## PROBLEM DESCRIPTION
Copy out all of the material below word for word, every line of it.

··········

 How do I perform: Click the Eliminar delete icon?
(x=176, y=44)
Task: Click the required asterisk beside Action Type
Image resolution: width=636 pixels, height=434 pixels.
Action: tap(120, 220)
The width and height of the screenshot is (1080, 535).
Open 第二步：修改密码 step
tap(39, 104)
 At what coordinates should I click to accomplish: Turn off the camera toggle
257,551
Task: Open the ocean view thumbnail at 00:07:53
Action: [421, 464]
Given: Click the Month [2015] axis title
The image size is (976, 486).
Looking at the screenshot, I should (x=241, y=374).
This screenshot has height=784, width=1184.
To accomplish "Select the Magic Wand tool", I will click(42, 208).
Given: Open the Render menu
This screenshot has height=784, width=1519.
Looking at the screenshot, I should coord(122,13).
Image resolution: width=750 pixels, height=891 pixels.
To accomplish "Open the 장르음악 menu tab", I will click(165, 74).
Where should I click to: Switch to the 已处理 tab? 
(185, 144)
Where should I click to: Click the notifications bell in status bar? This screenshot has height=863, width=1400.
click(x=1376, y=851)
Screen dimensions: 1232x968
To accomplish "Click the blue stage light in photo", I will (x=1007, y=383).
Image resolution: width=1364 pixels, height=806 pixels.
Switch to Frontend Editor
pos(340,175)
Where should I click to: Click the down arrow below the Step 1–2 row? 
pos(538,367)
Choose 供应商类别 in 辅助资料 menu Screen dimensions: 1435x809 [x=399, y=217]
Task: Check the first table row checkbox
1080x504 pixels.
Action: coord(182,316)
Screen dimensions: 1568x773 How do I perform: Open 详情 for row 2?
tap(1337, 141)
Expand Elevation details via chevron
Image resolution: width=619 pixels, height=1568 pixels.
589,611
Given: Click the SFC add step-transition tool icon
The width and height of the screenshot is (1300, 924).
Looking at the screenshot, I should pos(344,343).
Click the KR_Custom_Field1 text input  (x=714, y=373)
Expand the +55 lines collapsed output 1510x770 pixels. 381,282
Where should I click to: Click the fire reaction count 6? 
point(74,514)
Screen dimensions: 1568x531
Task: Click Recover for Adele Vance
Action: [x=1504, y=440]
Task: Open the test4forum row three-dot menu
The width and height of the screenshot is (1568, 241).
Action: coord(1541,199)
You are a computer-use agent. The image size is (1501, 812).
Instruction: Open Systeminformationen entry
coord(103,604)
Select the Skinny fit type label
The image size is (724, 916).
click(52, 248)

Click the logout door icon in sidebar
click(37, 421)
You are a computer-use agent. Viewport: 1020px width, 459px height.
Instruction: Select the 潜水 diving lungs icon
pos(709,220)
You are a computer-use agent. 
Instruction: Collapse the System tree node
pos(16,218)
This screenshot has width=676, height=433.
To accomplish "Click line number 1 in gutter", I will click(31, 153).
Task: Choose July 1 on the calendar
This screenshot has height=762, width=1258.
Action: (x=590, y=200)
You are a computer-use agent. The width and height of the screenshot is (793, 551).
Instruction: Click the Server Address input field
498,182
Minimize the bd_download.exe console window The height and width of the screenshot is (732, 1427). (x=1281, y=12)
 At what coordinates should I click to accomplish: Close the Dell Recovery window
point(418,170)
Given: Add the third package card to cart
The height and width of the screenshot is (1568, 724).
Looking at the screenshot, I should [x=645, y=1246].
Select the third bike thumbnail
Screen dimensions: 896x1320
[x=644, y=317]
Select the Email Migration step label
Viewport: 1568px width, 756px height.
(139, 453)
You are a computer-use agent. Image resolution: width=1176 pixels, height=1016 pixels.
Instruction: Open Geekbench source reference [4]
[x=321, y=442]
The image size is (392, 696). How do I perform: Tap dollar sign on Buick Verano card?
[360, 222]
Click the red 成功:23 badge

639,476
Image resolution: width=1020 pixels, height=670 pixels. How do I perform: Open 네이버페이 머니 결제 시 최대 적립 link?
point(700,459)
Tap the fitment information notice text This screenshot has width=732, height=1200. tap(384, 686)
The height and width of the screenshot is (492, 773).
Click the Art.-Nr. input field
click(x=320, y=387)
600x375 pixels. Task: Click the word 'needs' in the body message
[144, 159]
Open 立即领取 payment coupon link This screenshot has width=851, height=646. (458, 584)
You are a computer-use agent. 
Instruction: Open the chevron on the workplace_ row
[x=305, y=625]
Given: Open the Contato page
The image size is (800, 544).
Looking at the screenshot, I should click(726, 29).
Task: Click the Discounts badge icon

··········

## SOLVED PROBLEM
 How do I perform: Click the Eliminar delete icon?
(x=176, y=44)
Task: Click the required asterisk beside Action Type
Image resolution: width=636 pixels, height=434 pixels.
Action: tap(120, 220)
The width and height of the screenshot is (1080, 535).
Open 第二步：修改密码 step
tap(39, 104)
 At what coordinates should I click to accomplish: Turn off the camera toggle
257,551
Task: Open the ocean view thumbnail at 00:07:53
Action: [421, 464]
Given: Click the Month [2015] axis title
The image size is (976, 486).
Looking at the screenshot, I should (x=241, y=374).
This screenshot has height=784, width=1184.
To accomplish "Select the Magic Wand tool", I will click(42, 208).
Given: Open the Render menu
This screenshot has height=784, width=1519.
Looking at the screenshot, I should coord(122,13).
Image resolution: width=750 pixels, height=891 pixels.
To accomplish "Open the 장르음악 menu tab", I will click(165, 74).
Where should I click to: Switch to the 已处理 tab? 
(185, 144)
Where should I click to: Click the notifications bell in status bar? This screenshot has height=863, width=1400.
click(x=1376, y=851)
Screen dimensions: 1232x968
To accomplish "Click the blue stage light in photo", I will (x=1007, y=383).
Image resolution: width=1364 pixels, height=806 pixels.
Switch to Frontend Editor
pos(340,175)
Where should I click to: Click the down arrow below the Step 1–2 row? 
pos(538,367)
Choose 供应商类别 in 辅助资料 menu Screen dimensions: 1435x809 [x=399, y=217]
Task: Check the first table row checkbox
1080x504 pixels.
Action: coord(182,316)
Screen dimensions: 1568x773 How do I perform: Open 详情 for row 2?
tap(1337, 141)
Expand Elevation details via chevron
Image resolution: width=619 pixels, height=1568 pixels.
589,611
Given: Click the SFC add step-transition tool icon
The width and height of the screenshot is (1300, 924).
Looking at the screenshot, I should pos(344,343).
Click the KR_Custom_Field1 text input  (x=714, y=373)
Expand the +55 lines collapsed output 1510x770 pixels. 381,282
Where should I click to: Click the fire reaction count 6? 
point(74,514)
Screen dimensions: 1568x531
Task: Click Recover for Adele Vance
Action: [x=1504, y=440]
Task: Open the test4forum row three-dot menu
The width and height of the screenshot is (1568, 241).
Action: coord(1541,199)
You are a computer-use agent. The image size is (1501, 812).
Instruction: Open Systeminformationen entry
coord(103,604)
Select the Skinny fit type label
The image size is (724, 916).
click(52, 248)

Click the logout door icon in sidebar
click(37, 421)
You are a computer-use agent. Viewport: 1020px width, 459px height.
Instruction: Select the 潜水 diving lungs icon
pos(709,220)
You are a computer-use agent. 
Instruction: Collapse the System tree node
pos(16,218)
This screenshot has width=676, height=433.
To accomplish "Click line number 1 in gutter", I will click(31, 153).
Task: Choose July 1 on the calendar
This screenshot has height=762, width=1258.
Action: (x=590, y=200)
You are a computer-use agent. The width and height of the screenshot is (793, 551).
Instruction: Click the Server Address input field
498,182
Minimize the bd_download.exe console window The height and width of the screenshot is (732, 1427). (x=1281, y=12)
 At what coordinates should I click to accomplish: Close the Dell Recovery window
point(418,170)
Given: Add the third package card to cart
The height and width of the screenshot is (1568, 724).
Looking at the screenshot, I should [x=645, y=1246].
Select the third bike thumbnail
Screen dimensions: 896x1320
[x=644, y=317]
Select the Email Migration step label
Viewport: 1568px width, 756px height.
(139, 453)
You are a computer-use agent. Image resolution: width=1176 pixels, height=1016 pixels.
Instruction: Open Geekbench source reference [4]
[x=321, y=442]
The image size is (392, 696). How do I perform: Tap dollar sign on Buick Verano card?
[360, 222]
Click the red 成功:23 badge

639,476
Image resolution: width=1020 pixels, height=670 pixels. How do I perform: Open 네이버페이 머니 결제 시 최대 적립 link?
point(700,459)
Tap the fitment information notice text This screenshot has width=732, height=1200. tap(384, 686)
The height and width of the screenshot is (492, 773).
Click the Art.-Nr. input field
click(x=320, y=387)
600x375 pixels. Task: Click the word 'needs' in the body message
[144, 159]
Open 立即领取 payment coupon link This screenshot has width=851, height=646. (458, 584)
You are a computer-use agent. 
Instruction: Open the chevron on the workplace_ row
[x=305, y=625]
Given: Open the Contato page
The image size is (800, 544).
Looking at the screenshot, I should click(726, 29).
Task: Click the Discounts badge icon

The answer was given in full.